[Start of section]
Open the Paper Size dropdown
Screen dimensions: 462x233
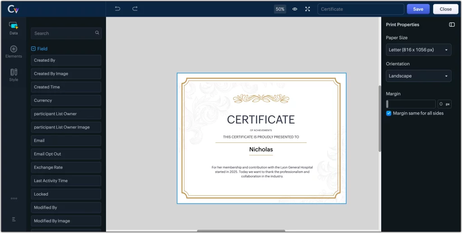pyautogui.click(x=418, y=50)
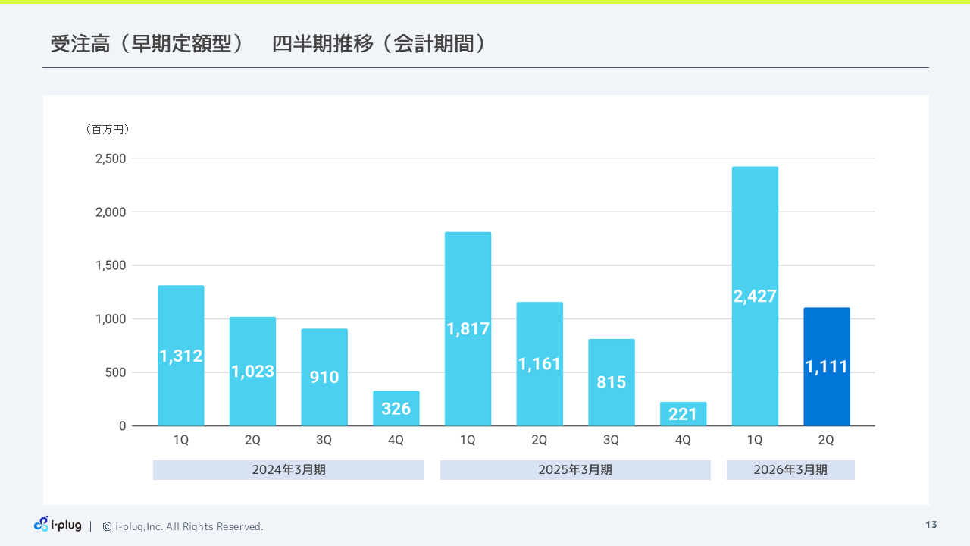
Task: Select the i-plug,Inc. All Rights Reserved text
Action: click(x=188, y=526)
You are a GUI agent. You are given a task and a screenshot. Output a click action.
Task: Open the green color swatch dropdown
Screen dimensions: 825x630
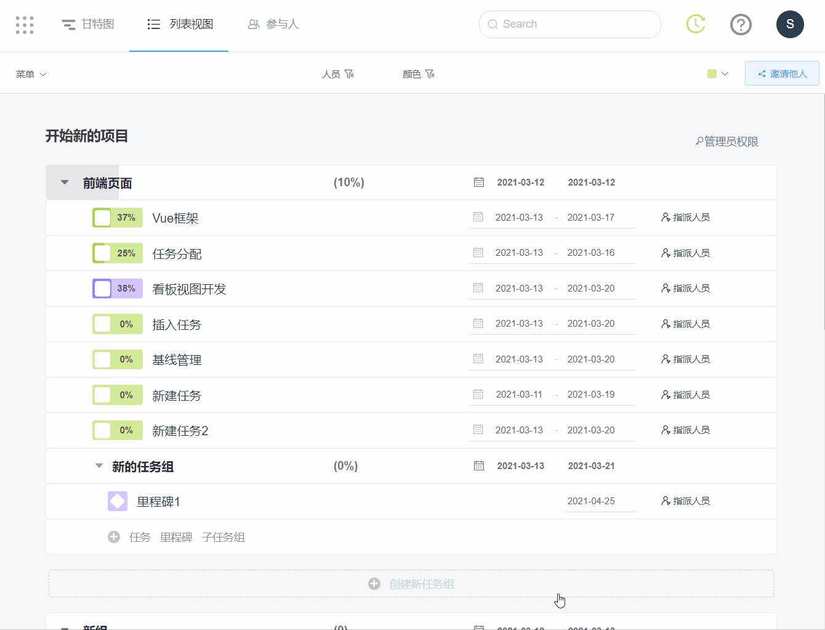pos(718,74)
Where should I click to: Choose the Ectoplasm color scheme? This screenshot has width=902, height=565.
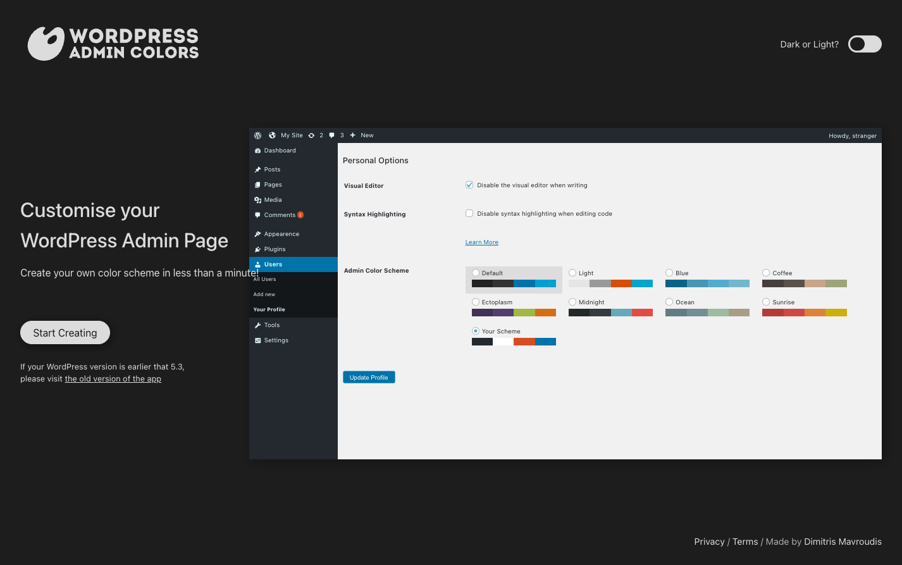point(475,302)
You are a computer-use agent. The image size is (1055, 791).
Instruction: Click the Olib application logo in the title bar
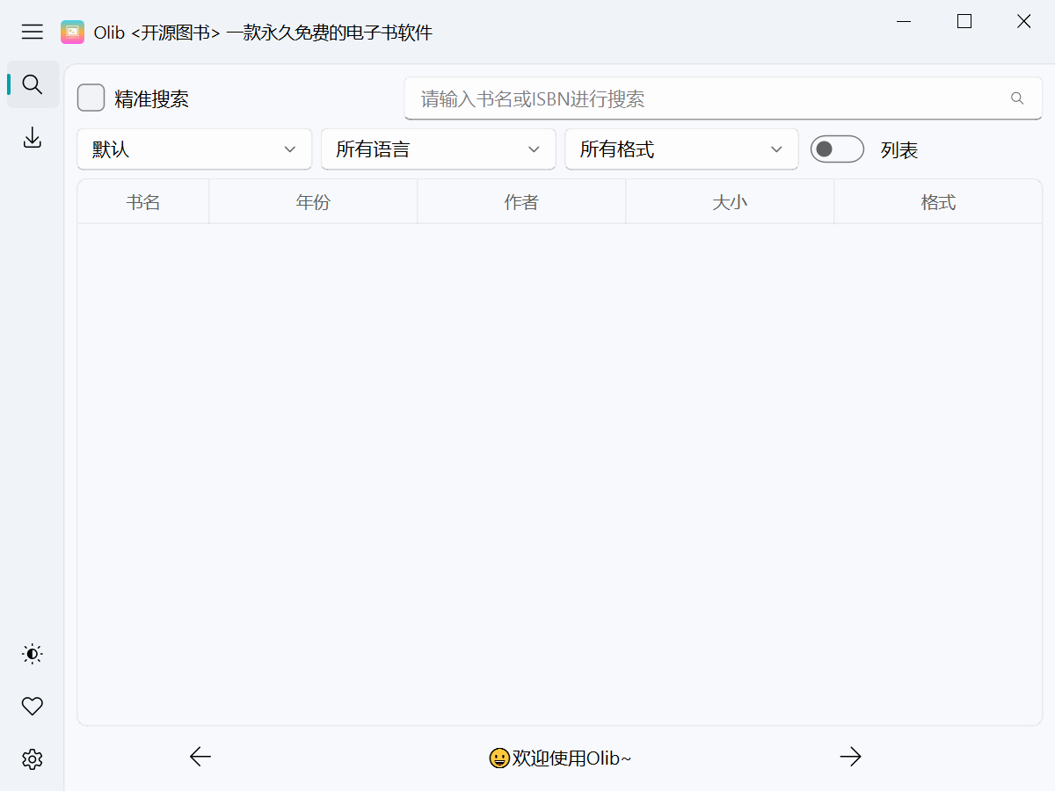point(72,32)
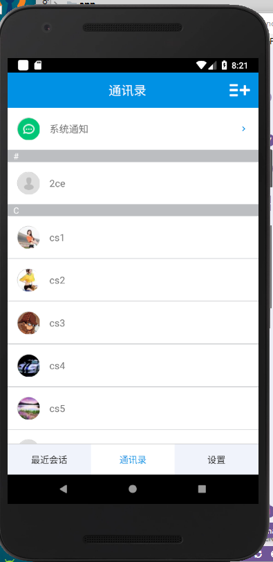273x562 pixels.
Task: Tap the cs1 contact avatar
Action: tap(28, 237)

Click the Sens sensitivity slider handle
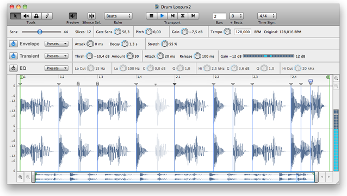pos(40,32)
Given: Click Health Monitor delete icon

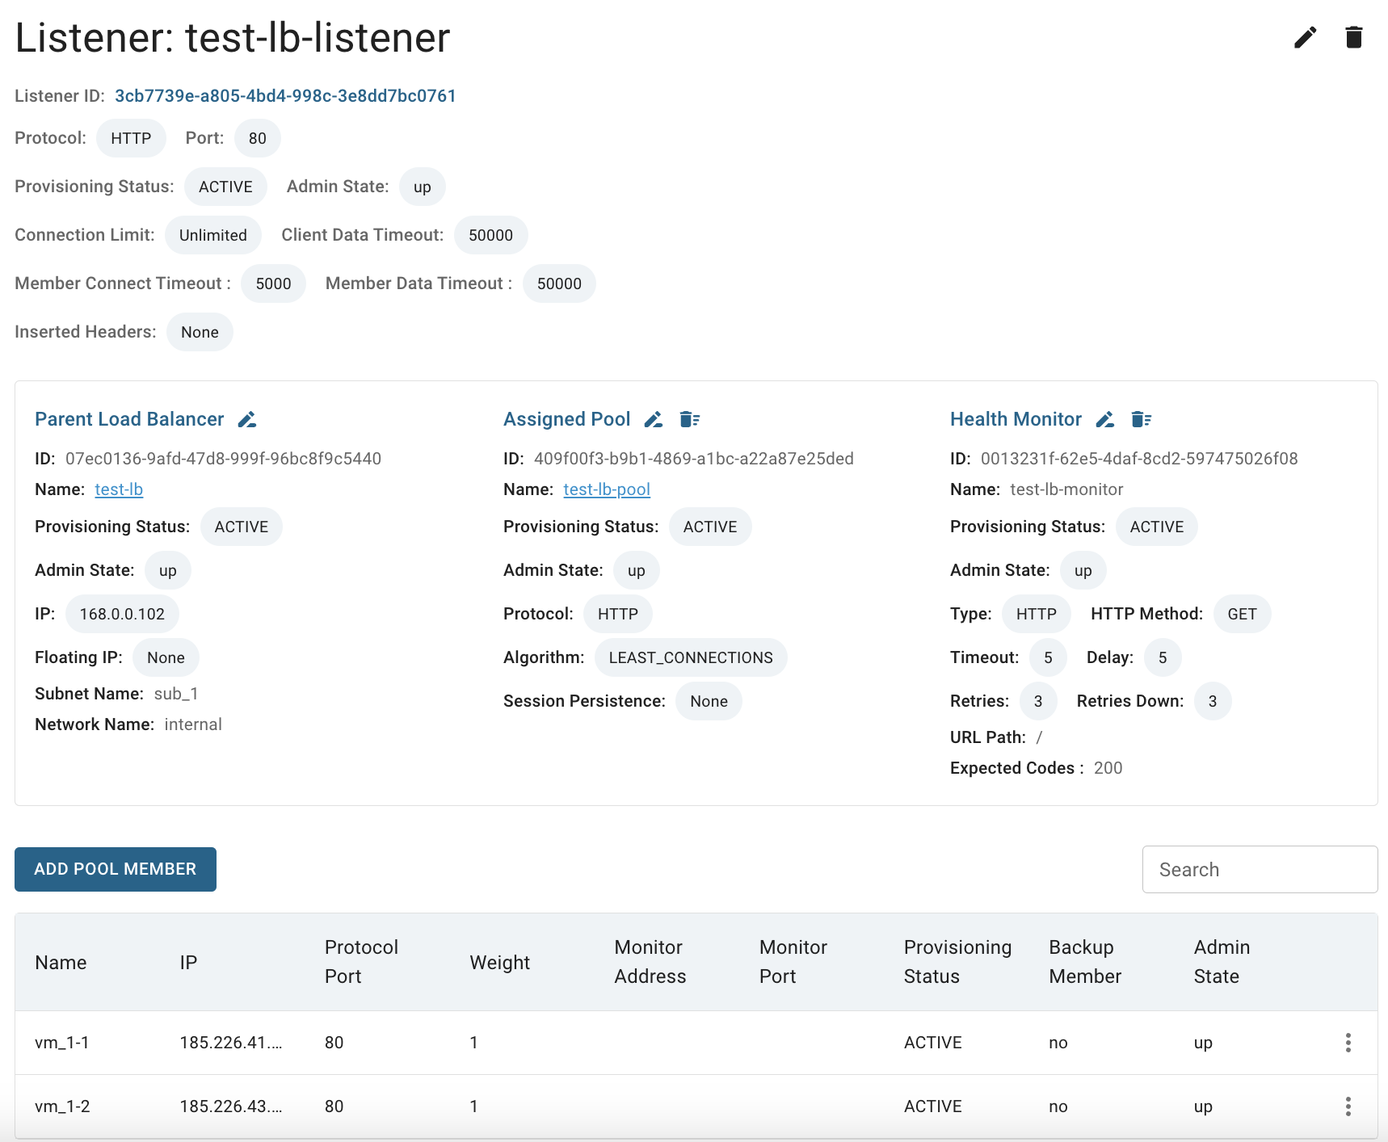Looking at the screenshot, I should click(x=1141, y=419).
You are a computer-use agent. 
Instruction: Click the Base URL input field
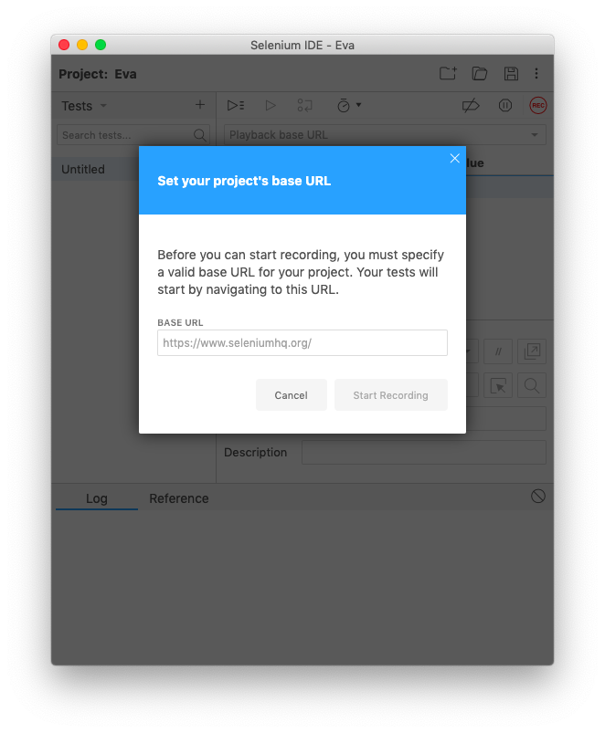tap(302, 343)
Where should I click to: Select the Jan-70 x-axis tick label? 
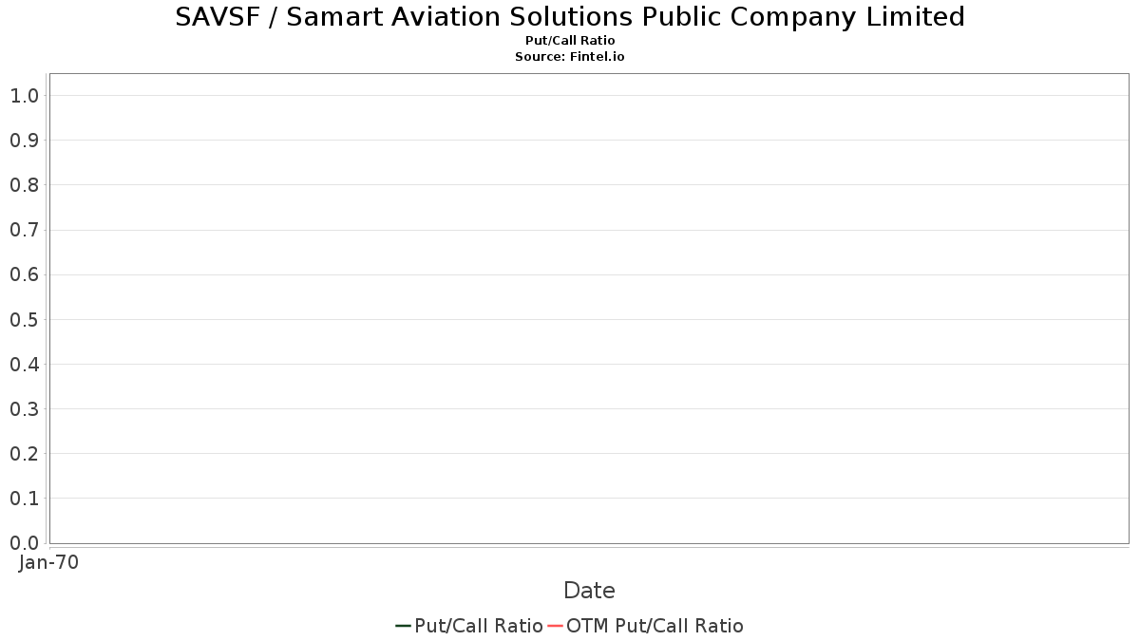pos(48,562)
[End of section]
YOUR TASK. The copy must begin with the line containing "Where should I click to: Choose", end with the last line of the material, match each line exactly, and hold no pictures.

COMPLETED TASK.
Where should I click to: Choose the Ectoplasm color scheme? This screenshot has width=902, height=565.
point(475,302)
You are a computer-use agent. The image size is (1055, 791).
Instruction: Click the Olib application logo in the title bar
point(72,32)
273x562 pixels.
Task: Tap the cs1 contact avatar
Action: tap(28, 237)

Click the Sens sensitivity slider handle
pos(40,32)
Given: Click Health Monitor delete icon

Looking at the screenshot, I should click(x=1141, y=419).
You are a computer-use agent. 
Instruction: Click the Base URL input field
tap(302, 343)
Where should I click to: Select the Jan-70 x-axis tick label? 
pos(48,562)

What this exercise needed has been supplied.